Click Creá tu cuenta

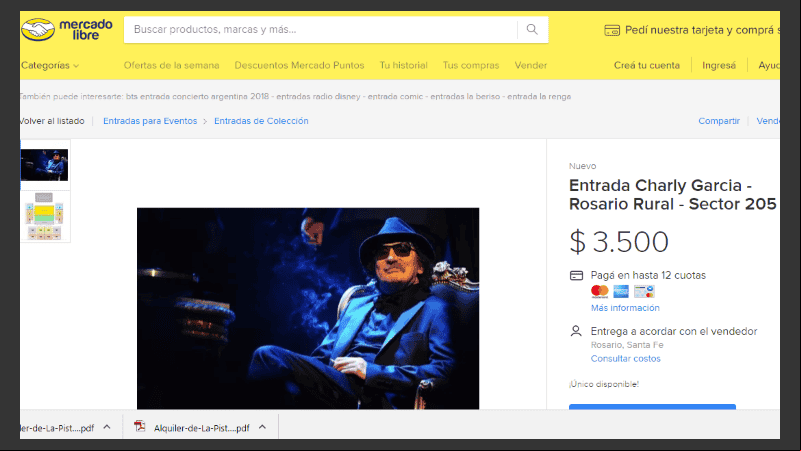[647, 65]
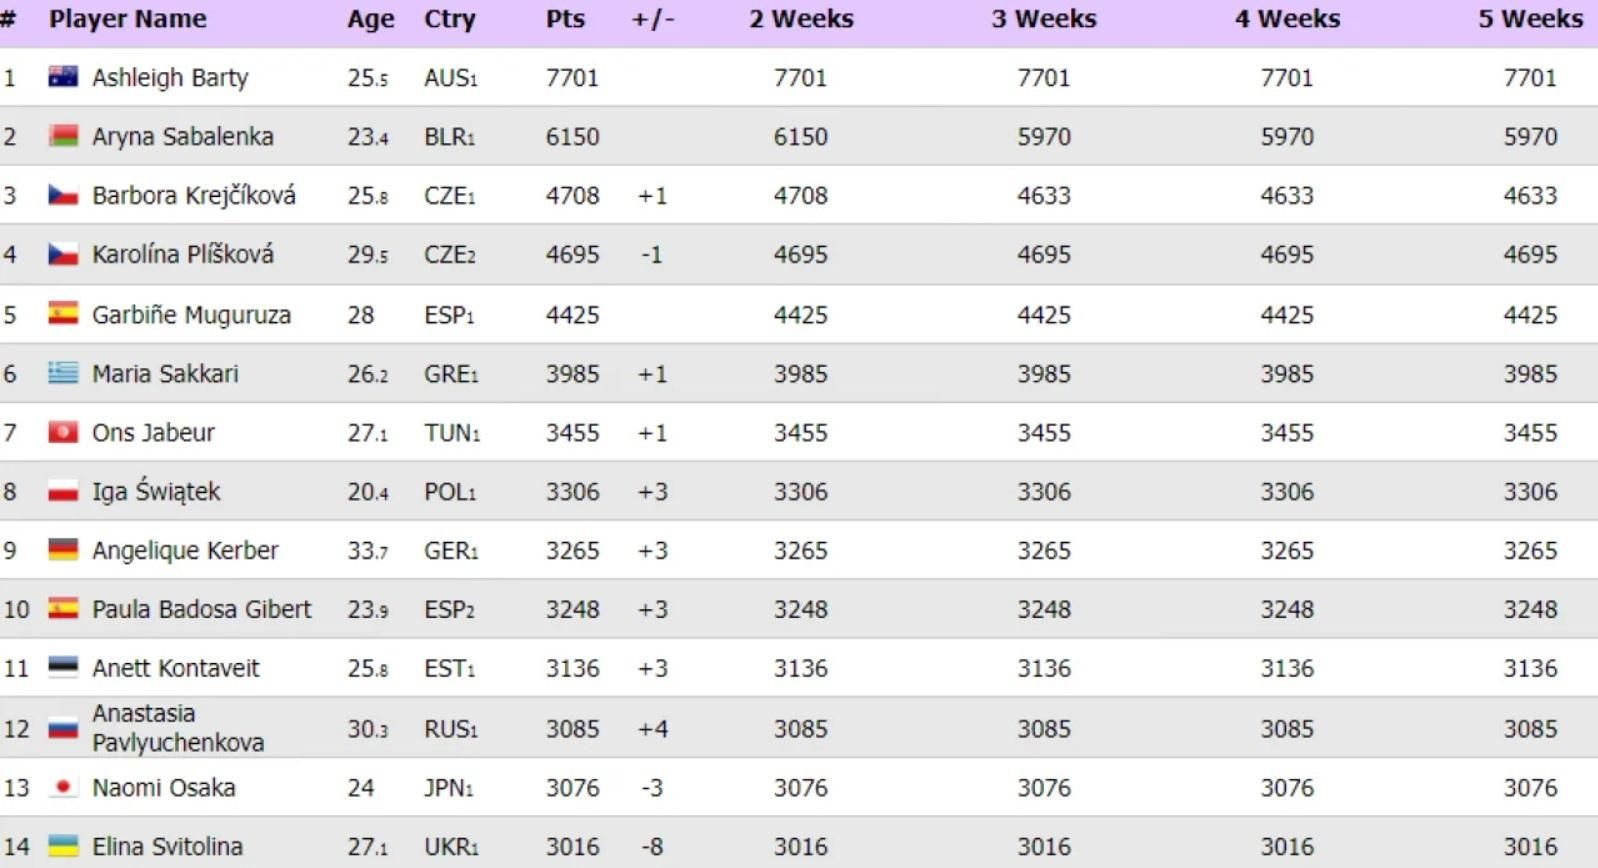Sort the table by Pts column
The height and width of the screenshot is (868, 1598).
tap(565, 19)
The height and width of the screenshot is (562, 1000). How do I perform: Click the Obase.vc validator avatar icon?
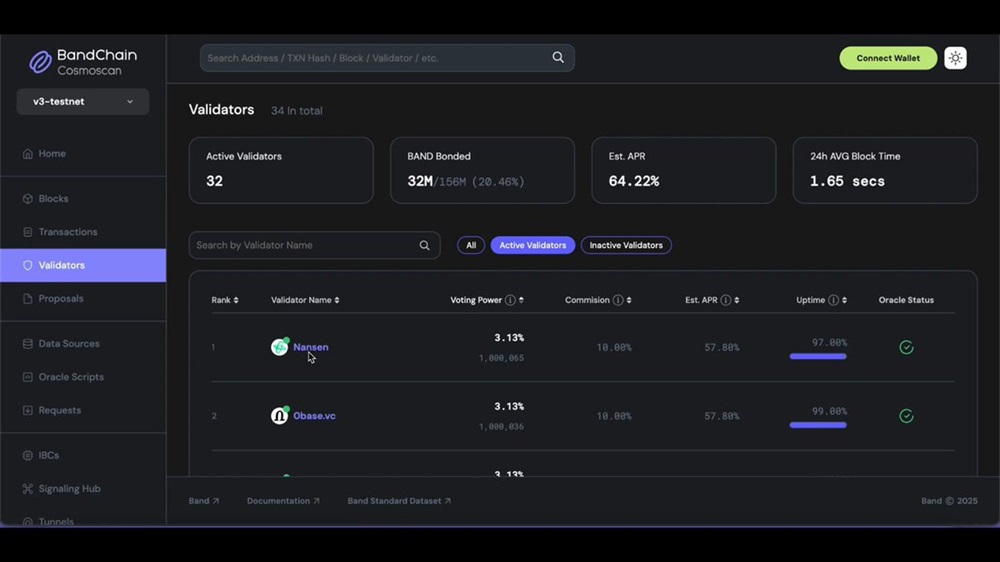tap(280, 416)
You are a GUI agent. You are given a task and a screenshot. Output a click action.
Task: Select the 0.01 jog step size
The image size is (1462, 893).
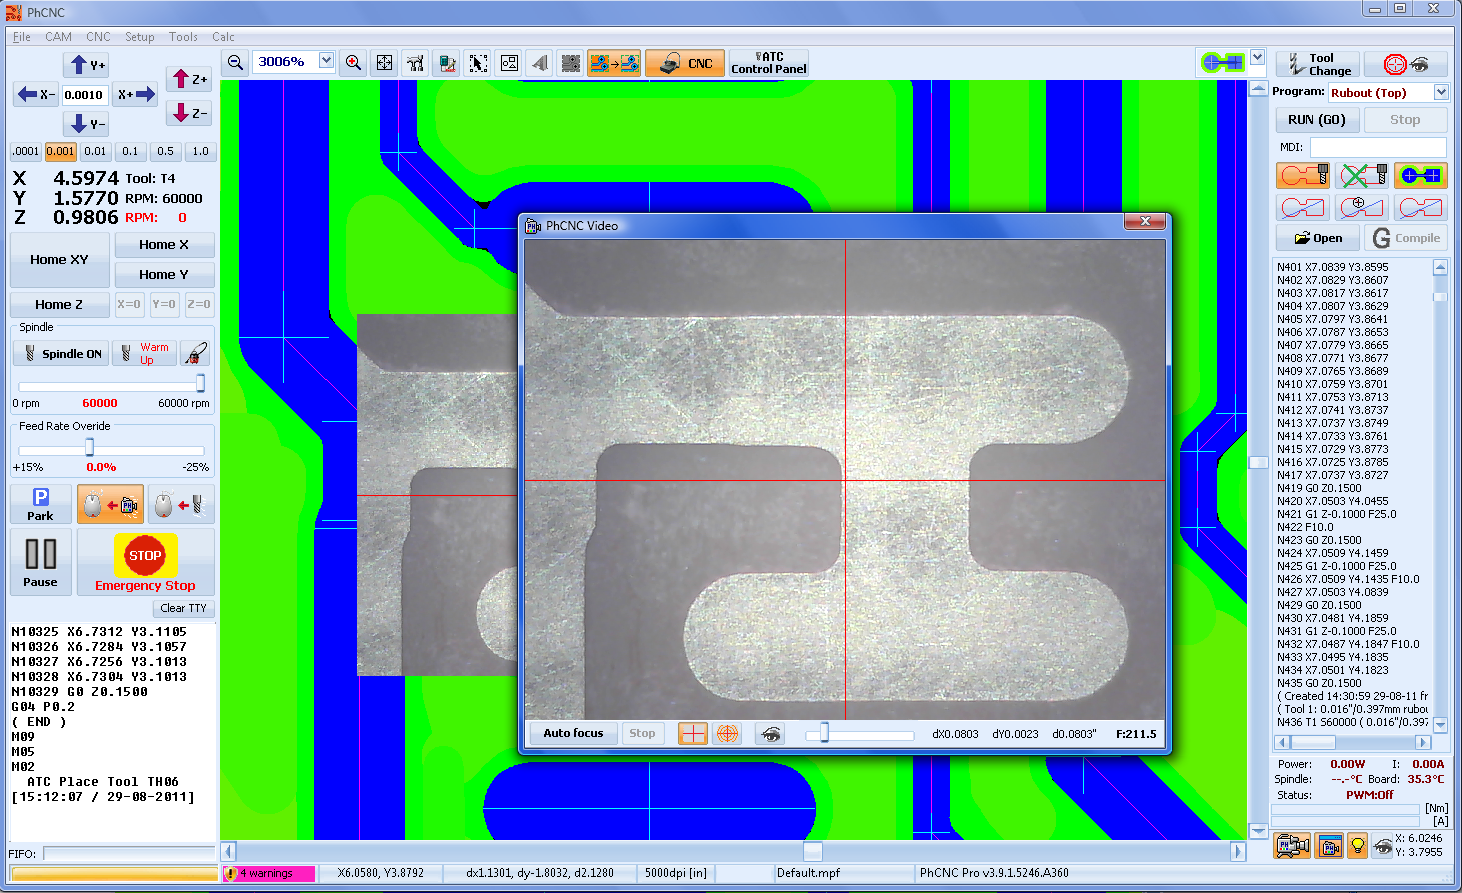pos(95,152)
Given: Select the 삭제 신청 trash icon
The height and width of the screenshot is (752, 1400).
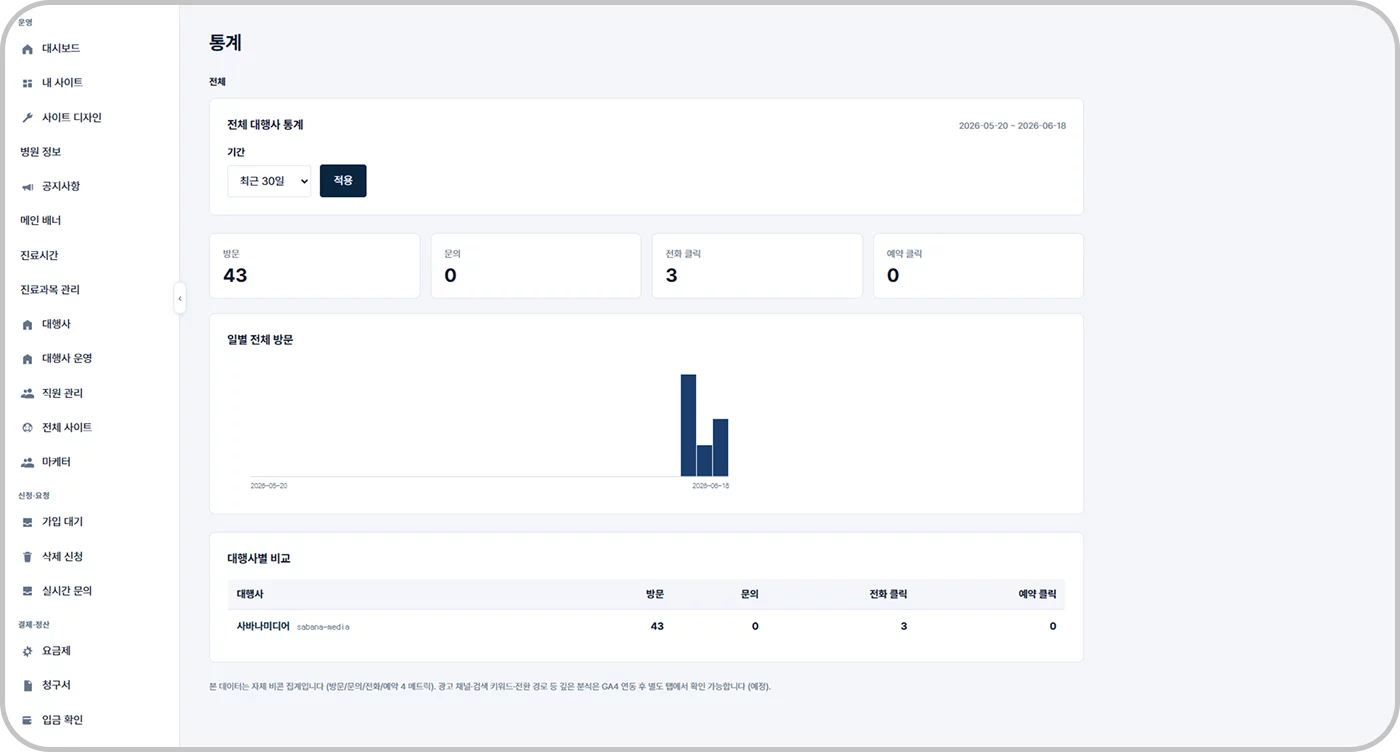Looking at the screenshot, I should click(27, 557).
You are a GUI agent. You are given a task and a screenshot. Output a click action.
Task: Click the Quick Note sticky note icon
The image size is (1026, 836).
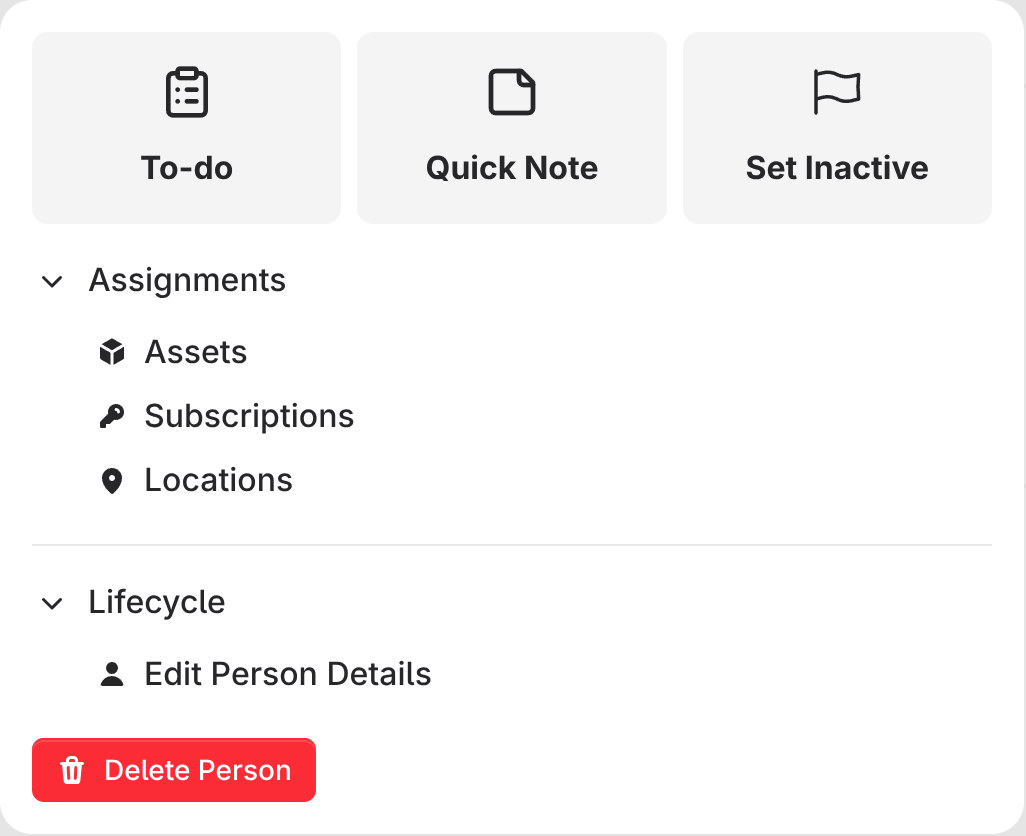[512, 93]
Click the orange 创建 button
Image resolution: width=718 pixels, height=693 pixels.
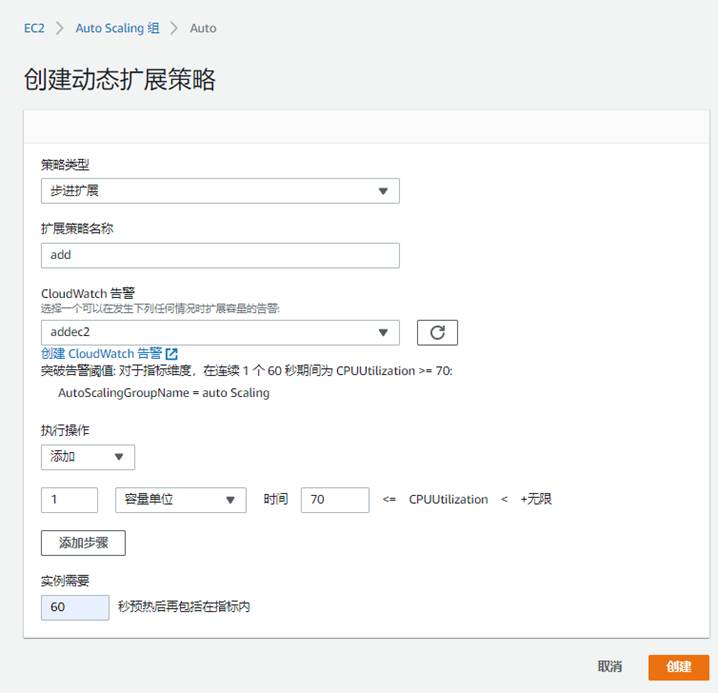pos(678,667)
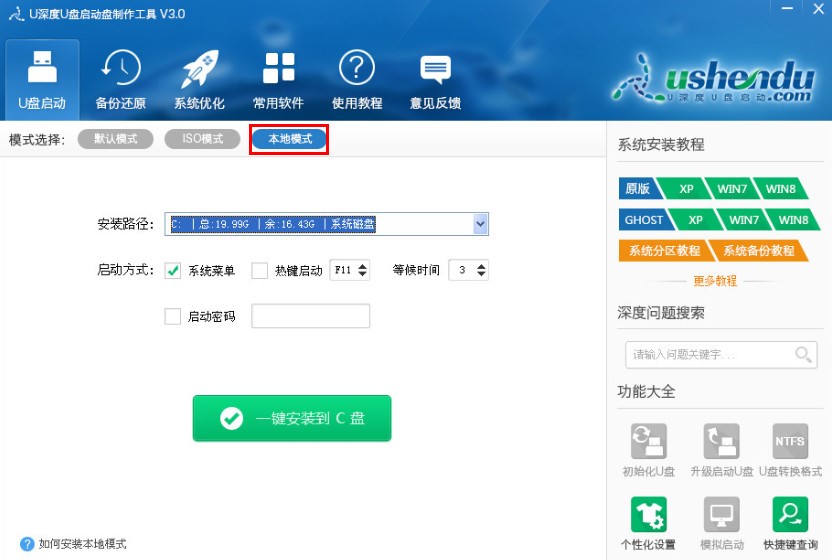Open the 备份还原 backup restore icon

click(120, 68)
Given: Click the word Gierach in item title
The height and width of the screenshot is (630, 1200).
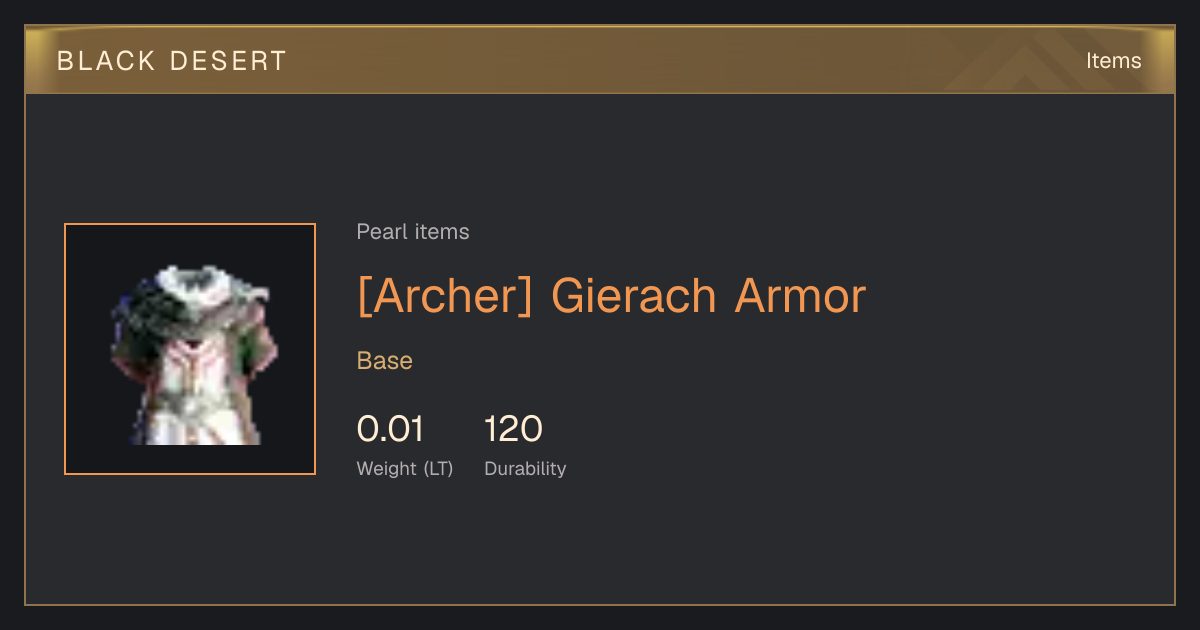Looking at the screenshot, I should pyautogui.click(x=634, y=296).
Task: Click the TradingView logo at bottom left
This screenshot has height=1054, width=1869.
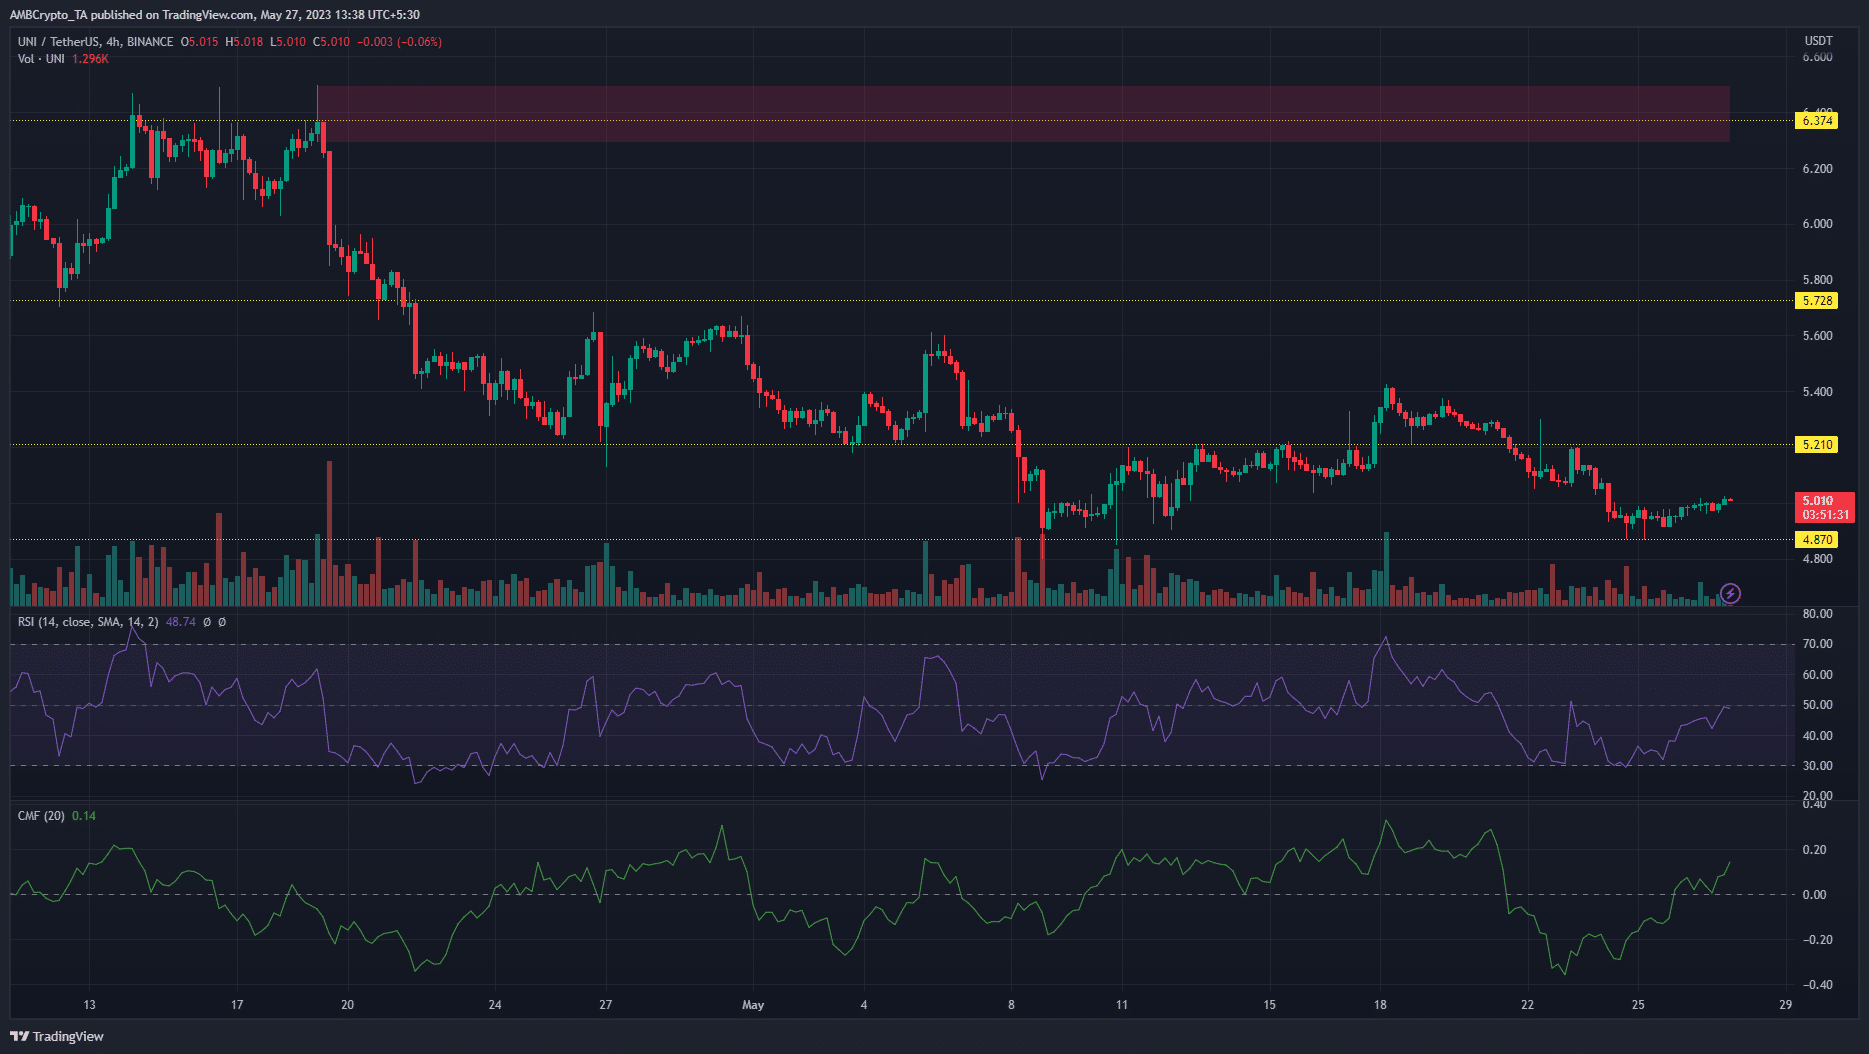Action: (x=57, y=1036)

·····

* [PROBLEM DETAILS] Print the material word for word; images are to be left out.

* [RESULT FOR THIS EXERCISE]
Click Creá tu cuenta

[647, 65]
Sort the table by Pts column
The height and width of the screenshot is (868, 1598).
tap(565, 19)
The height and width of the screenshot is (562, 1000). How do I perform: Click the Obase.vc validator avatar icon?
tap(280, 416)
You are a GUI agent. You are given a task and a screenshot. Output a click action.
Task: Select the 0.01 jog step size
The image size is (1462, 893).
pos(95,152)
Given: Select the 삭제 신청 trash icon
The height and width of the screenshot is (752, 1400).
Looking at the screenshot, I should click(27, 557).
You are a GUI agent. You are given a task and a screenshot. Output a click action.
Task: Click the Quick Note sticky note icon
The image size is (1026, 836).
[512, 93]
Click the orange 创建 button
Image resolution: width=718 pixels, height=693 pixels.
pos(678,667)
Open the 备份还原 backup restore icon

click(120, 68)
Given: Click the word Gierach in item title
The height and width of the screenshot is (630, 1200).
Looking at the screenshot, I should pyautogui.click(x=634, y=296).
Task: Click the TradingView logo at bottom left
This screenshot has height=1054, width=1869.
Action: (x=57, y=1036)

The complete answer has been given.